A Walt Disney World spokesperson did not immediately respond to a request seeking comment.
The development agreements that are now at the center of the fight stemmed from comprehensive land use changes that Walt Disney World got approved by the state last July, which means the DeSantis administration was aware of the underlying agreements going that far back.
The changes approved by the DeSantis administration, which reacted with surprise earlier this year when the agreements became public, allowed the previous board to approve the development agreements. Thompson, however, argued that the state approving Disney’s sweeping proposal that gave way to the development agreements does not mean they would have any idea the board would pass what he also termed an “illegal” agreement.
“Some may say well, what’s their comprehensive plan? Isn’t this just mirroring what’s in the comprehensive plan? And that can be fallacious for a number of reasons,” he said. “First of all, it’s just not true … the restrictive covenants place all sorts of restrictions upon the district that were not in the comprehensive plan.”
The Department of Economic Opportunity, the DeSantis administration agency that approved the plan changes, did not immediately respond to requests seeking comment about their approval process.

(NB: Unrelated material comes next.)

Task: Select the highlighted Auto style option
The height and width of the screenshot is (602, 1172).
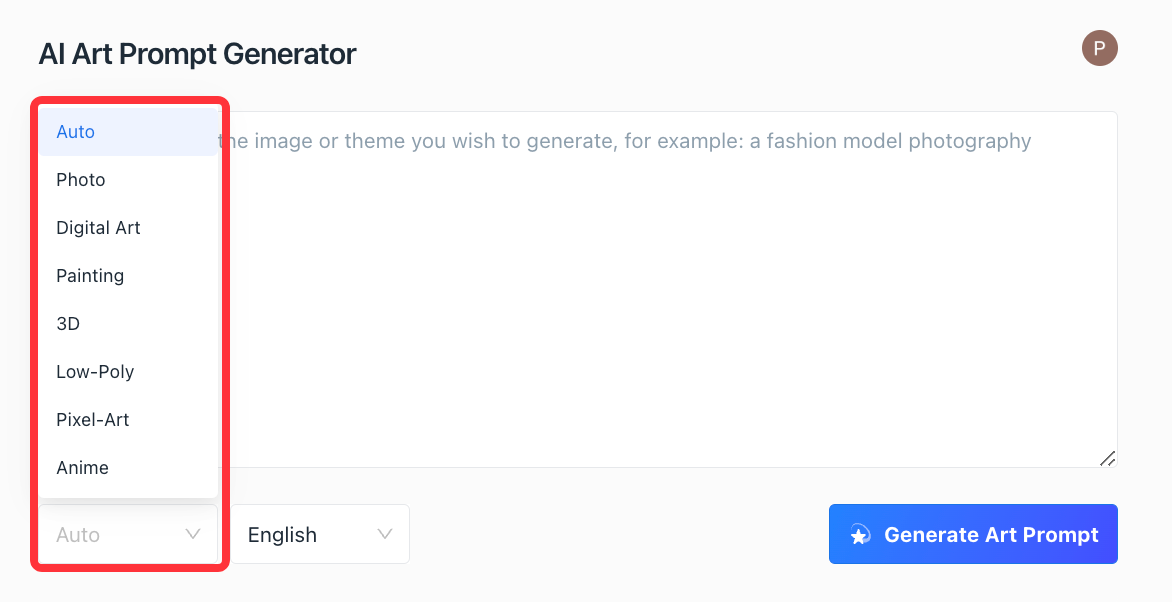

DeSantis was not at the meeting, but dispatched top administration officials, including chief of staff James Uthmeier and officials from the Department of Health, Department of Transportation, and Department of Business and Professional Regulation. Each used their presentation to highlight what they said have been district regulatory failures under the previous board.
Department of Health Deputy Chief of Staff Weesam Khoury pointed to pool safety, and noted violations that have occurred on district property.
“Disney was the judge and jury for these incidents since 2014,” she said. “The state is only aware of what was reported. There was no ability for confirmation.”